Lei è uno scienziato, ma anche un uomo di pensiero. Come coniugare obbligo e libertà di scelta?

«Grazie per la sua definizione, ma sono semplicemente un uomo cultore di scienza, manager in sanità. Il problema è la tutela della salute pubblica generale e anche la Costituzione nell'articolo 32 cita espressamente che va tutelata».

Gli antivirali funzionano?

«L'antivirale orale della Merck da poco approvato, se preso entro 5 giorni dall'insorgenza dei sintomi riduce l'ospedalizzazione del 30%. A breve arriverà anche quello di Pfizer, con risultati ottimi: - 90% di ospedalizzazione. Anche il Remdesivir è stato recentemente autorizzato dall'Agenzia europea del farmaco: per i soggetti non in ossigenoterapia ad alto rischio il farmaco pub essere utilizzato fino a 7 giorni dai sintomi. II trattamento, per via endovenosa, dura 3 giorni».

E le monoclonali?

«Gli anticorpi monoclonali si mostrano invece efficaci sulla variante Delta, nei pazienti fragili con potenziali complicanze della malattia, ma non tutti gli autorizzati sono parimenti efficaci contro Omicron. Alcuni sì, ma ci vorranno alcuni mesi ancora per avere dati sicuri. Una nota positiva sul fronte delle terapie: una ricerca mostra che l'anticorpo monoclonale Bebtelovimab, sviluppato da Abcellera e Eli Lilly, neutralizza efficacemente Omicron e le altre varianti. Inoltre, uccide il virus a bassi dosaggi e questo apre la strada all'utilizzo sottocutaneo. Lilly sta lavorando per ottenere un'autorizzazione di emergenza».

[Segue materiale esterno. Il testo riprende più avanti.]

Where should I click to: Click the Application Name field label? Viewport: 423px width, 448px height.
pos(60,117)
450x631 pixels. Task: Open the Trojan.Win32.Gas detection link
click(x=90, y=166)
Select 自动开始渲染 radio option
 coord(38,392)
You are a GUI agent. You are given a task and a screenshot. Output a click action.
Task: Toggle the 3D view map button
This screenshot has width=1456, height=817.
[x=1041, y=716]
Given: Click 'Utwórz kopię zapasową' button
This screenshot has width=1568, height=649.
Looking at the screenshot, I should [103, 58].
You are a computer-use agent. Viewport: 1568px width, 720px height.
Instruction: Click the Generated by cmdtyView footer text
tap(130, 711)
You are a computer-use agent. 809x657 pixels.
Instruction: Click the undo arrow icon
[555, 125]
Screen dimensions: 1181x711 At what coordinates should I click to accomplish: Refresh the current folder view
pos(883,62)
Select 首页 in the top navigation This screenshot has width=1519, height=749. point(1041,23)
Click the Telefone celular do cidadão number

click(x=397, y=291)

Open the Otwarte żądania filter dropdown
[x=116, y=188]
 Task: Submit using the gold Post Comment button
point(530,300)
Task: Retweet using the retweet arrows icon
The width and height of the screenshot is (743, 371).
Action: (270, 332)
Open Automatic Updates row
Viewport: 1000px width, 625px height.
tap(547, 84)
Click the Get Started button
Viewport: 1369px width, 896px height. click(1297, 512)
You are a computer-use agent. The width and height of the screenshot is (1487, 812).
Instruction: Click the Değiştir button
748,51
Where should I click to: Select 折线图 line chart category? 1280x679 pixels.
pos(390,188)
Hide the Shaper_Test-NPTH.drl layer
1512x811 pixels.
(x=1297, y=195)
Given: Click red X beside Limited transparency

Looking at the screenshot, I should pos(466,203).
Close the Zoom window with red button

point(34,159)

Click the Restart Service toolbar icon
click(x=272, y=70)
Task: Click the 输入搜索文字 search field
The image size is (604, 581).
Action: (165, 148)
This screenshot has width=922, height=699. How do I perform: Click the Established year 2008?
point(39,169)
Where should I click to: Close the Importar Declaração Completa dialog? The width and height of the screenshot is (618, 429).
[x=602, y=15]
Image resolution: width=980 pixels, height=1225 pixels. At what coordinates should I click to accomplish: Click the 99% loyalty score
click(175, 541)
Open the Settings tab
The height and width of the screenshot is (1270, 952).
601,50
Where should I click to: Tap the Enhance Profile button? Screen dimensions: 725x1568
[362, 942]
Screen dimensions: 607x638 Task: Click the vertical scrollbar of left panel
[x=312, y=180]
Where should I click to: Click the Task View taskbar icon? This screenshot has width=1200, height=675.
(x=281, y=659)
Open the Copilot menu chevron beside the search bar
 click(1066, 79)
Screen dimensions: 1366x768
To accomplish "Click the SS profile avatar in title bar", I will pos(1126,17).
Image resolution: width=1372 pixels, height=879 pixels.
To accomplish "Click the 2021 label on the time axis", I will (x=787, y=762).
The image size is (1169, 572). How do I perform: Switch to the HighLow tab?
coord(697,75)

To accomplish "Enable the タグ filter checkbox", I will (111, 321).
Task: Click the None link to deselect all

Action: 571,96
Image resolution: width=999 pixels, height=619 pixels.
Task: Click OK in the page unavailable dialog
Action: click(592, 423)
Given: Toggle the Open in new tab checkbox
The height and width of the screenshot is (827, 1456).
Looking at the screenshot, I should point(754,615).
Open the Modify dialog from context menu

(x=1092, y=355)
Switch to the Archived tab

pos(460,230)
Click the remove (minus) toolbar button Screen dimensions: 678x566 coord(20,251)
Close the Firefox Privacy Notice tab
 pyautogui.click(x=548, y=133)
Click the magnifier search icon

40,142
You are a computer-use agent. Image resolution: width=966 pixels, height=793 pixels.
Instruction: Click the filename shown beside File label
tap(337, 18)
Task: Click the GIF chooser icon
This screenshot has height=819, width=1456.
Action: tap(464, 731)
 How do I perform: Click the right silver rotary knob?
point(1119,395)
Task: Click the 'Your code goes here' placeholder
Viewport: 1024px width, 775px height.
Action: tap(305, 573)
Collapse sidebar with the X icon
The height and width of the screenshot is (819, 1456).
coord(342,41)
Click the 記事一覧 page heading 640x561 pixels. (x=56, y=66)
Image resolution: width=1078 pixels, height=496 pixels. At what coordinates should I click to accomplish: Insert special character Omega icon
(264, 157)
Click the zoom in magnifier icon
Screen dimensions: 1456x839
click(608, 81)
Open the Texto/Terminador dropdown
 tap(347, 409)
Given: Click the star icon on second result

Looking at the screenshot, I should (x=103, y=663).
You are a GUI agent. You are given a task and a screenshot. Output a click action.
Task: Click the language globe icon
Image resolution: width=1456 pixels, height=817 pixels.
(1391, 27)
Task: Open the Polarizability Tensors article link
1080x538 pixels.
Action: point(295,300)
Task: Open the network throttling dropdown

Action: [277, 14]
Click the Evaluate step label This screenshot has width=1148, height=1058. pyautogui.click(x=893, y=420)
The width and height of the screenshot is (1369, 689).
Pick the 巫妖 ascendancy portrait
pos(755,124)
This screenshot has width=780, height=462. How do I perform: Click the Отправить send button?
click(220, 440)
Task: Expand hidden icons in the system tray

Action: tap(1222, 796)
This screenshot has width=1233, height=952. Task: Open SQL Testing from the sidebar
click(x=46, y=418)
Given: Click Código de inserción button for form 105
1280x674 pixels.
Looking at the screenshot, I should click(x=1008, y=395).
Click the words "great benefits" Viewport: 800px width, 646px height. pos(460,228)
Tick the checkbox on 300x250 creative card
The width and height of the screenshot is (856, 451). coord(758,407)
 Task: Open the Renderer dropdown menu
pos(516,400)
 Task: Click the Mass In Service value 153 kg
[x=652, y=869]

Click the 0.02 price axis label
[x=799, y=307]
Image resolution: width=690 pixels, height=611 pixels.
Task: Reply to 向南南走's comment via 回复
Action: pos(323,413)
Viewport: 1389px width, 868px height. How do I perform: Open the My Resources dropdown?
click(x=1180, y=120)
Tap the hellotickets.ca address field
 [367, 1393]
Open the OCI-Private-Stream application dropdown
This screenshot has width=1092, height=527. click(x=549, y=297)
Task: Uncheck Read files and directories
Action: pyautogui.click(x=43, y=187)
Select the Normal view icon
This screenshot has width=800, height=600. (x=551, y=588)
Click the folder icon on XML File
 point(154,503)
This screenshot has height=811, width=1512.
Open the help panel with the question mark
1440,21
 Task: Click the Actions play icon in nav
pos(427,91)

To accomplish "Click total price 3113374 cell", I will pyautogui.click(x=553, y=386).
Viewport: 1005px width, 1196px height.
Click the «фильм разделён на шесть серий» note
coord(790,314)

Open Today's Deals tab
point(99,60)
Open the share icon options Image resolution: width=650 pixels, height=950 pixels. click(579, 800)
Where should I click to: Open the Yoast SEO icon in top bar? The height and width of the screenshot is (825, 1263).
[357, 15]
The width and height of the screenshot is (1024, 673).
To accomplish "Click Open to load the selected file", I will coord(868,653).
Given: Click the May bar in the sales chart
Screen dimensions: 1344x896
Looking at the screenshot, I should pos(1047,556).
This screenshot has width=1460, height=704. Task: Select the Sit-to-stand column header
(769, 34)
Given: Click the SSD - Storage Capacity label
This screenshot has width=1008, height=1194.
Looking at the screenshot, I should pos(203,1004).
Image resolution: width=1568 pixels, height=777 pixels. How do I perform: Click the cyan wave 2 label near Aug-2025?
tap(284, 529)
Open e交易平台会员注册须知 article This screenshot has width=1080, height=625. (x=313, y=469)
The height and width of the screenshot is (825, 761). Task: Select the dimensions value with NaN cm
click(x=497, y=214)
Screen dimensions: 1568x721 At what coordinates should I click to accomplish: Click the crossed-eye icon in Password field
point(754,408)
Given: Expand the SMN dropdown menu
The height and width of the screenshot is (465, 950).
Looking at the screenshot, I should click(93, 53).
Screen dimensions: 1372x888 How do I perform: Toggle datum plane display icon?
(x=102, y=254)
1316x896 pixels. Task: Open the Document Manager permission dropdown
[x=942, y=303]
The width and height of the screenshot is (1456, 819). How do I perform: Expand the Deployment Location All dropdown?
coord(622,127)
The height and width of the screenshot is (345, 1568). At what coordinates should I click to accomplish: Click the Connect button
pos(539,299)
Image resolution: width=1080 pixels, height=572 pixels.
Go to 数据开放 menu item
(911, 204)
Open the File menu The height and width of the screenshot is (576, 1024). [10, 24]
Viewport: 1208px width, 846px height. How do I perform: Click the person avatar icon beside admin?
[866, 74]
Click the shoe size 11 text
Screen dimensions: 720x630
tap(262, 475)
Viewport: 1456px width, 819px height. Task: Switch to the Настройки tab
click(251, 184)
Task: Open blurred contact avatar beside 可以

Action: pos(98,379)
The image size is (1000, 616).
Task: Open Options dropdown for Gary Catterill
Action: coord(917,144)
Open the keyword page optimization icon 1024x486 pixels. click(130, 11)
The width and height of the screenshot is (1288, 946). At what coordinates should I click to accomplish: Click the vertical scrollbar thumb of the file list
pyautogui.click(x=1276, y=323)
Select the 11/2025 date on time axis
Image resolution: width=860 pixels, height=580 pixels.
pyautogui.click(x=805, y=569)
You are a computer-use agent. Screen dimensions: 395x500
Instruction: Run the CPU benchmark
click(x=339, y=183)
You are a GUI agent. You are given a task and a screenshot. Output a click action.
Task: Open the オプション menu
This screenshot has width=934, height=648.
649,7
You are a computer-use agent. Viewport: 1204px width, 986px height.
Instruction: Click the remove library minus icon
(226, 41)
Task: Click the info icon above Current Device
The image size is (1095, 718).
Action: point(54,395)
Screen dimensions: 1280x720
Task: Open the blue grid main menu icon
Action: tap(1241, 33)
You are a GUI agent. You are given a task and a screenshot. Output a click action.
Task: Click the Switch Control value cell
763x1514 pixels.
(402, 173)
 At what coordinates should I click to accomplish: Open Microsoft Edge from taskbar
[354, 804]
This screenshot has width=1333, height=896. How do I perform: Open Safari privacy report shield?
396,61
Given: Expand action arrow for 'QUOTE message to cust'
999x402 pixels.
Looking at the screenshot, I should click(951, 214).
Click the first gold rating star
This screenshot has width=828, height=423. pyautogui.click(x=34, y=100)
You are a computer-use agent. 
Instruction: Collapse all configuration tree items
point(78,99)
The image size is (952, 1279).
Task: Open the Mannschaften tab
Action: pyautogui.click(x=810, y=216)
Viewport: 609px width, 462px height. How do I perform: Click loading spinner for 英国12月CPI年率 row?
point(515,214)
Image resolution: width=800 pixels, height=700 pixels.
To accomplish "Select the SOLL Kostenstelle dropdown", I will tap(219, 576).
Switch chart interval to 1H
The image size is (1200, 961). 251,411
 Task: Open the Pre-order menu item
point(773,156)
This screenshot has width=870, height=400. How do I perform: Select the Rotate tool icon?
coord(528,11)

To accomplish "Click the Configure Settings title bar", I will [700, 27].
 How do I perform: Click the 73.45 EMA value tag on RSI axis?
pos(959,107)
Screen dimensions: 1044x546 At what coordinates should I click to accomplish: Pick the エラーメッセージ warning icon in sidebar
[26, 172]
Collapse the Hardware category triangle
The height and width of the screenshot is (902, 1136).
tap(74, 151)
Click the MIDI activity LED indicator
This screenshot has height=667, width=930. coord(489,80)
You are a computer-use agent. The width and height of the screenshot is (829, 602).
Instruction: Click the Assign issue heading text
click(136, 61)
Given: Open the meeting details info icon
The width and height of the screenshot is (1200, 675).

È ancora utile dare un bollettino giornaliero di contagiati e morta?

«Sì, ma devono essere comunicati con correttezza, chiarezza e trasparenza totale. I dati sono da spiegare. Anche quelli inerenti i deceduti: bisogna chiarire le cause, se per il Covid o con il Covid. Occorre chiarire i numeri, distinguendo tra chi è contagiato, ma è ricoverato per altra patologia, e chi è in ospedale esclusivamente per Covid. Ribadisco: nell'incertezza, sempre meglio rimandare l'esposizione mediatica. Perché si rischia odi generare tanta speranza, o un eccesso patologico di timore».

Nel Pnrr 6,5 miliardi verranno destinati alla sanità. Tanti? Pochi?

«Un'occasione che occorre giocarci bene. Perché è un concreto modello di cura fondato sulla persona. La pandemia ha dimostrato ancora una volta che rafforzare il territorio è fondamentale. Ospedali di comunità, case di comunità e centrali operative territoriali saranno fondamentali. Tanti sono i miliardi a disposizione, di cui alcuni a debito: occorrono progetti entro la prossima primavera, da terminare entro il 2025-26».

Pessimista?

«No, mai, ma realista sempre. La conferenza Stato-Regioni ha appena dato il via libera alla ripartizione. Credo però che la cosa più importante sia che le risorse si traducano in azioni e fatti concreti. E che non ci sia il pregiudizio tra pubblico e privato».

Lo dice in conflitto di interessi?

«No. Semplicemente, da civil servant che ha lavorato per anni nel pubblico, so che esiste solo la distinzione tra sanità di qualità e sanità scadente. Serve un'ottica di sussidiarietà, integrata e finalizzata a garantire risposte concrete al bisogno di salute emergente, non solo Covid. Le liste di attesa aumentano sempre più sulla gestione delle patologie croniche, le oncologiche ed altro. Inoltre uno dei grandi problemi è oggi anche la disomogeneità di offerta delle regioni e relative risposte. È fondamentale che al cittadino sia garantita la libera scelta, ma che lo sia per davvero. Non possiamo farci sfuggire questa occasione».